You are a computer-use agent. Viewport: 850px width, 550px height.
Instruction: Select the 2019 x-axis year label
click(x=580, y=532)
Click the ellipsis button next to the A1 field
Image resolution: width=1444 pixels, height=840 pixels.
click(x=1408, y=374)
+++++
• WHAT IS REQUIRED
Repeat the records word for word.

• FINISHED EXERCISE
You are a computer-use agent. Viewport: 850px width, 550px height.
Instruction: Select the 2019 x-axis year label
click(x=580, y=532)
Click the ellipsis button next to the A1 field
Image resolution: width=1444 pixels, height=840 pixels.
click(x=1408, y=374)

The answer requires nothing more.